**Exercise prompt:**
Can you copy, word for word, the part of the forum thread on the insurance broker and the policy renewal that opens with the words "From the information" and closes with "about your situation."?

It's a complete breach of his duties as a broker.  He cannot spend your money without your permission.  He did not seek information _from_ you nor supply information _to_ you (i.e. his obligation as a broker).

From the information you have given, the policy can be wholly cancelled (as it was issued without your permission) and if reported to the regulator, the broker could face severe sanctions, up to closure of his business.

If I was in your position (and provided you have supplied all the relevant facts), I would call the broker and remind him of his statutory duties to supply and receive information before placing business.  If you want a full cancellation, then request that (making sure to place insurance yourself beforehand!).  Call the Financial Regulator ([broken link removed]) if you want this infomation confirmed or to ask advice about your situation.


----------



## Ravima (13 Feb 2007)

aaaaaaaaaaaaaah,


are you paying by direct debit? If so, there is a little bit on the debit you signed and the conditions attaching, that FOR YOUR PROTECTION (and not for increased Hibernian profits),policy is AUTOMATICALLY renewed each time. That said however, you shoudl still have got a renewal notice about three weeks before renewal.


----------



## bacchus (14 Feb 2007)

Ravima said:


> That said however, you shoudl still have got a renewal notice about three weeks before renewal.



Problem is that renewals are sent via normal and not registered post, so no guarantee that the customer will get it even though it had been posted...
And if there were sent by registered post, customers would complain that they need to go to the post office to collect it. Not to mention cost and practicallity from sender view point. A bit of a chicken and egg situation i guess...

Coming back to OP, can you not let the renewall go ahead and switch say next month (unless you paid up front for the year)?


----------



## Ravima (14 Feb 2007)

I would reckon that the actual amount of post 'lost' is extremely small. many people use the excuse 'lost in post' to cover a multitude. An post do their level best to deliver mail.


----------



## Elphaba (15 Feb 2007)

**Dataset extract:**
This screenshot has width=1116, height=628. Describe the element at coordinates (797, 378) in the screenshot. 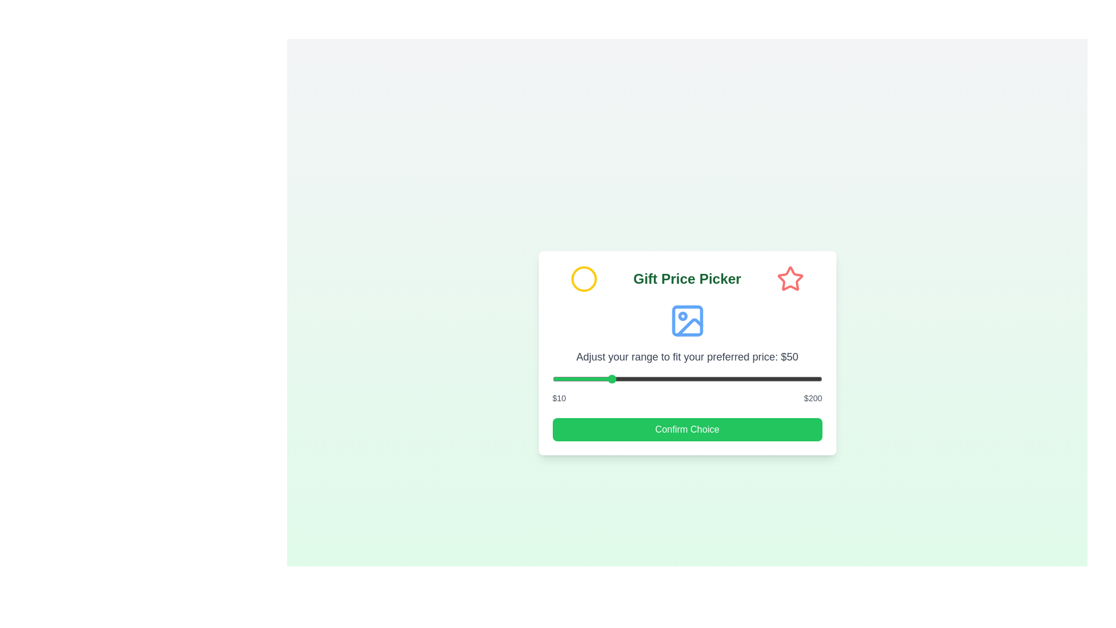

I see `the price range slider to 183 dollars` at that location.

**Task solution:**
From the information you have given, the policy can be wholly cancelled (as it was issued without your permission) and if reported to the regulator, the broker could face severe sanctions, up to closure of his business.

If I was in your position (and provided you have supplied all the relevant facts), I would call the broker and remind him of his statutory duties to supply and receive information before placing business.  If you want a full cancellation, then request that (making sure to place insurance yourself beforehand!).  Call the Financial Regulator ([broken link removed]) if you want this infomation confirmed or to ask advice about your situation.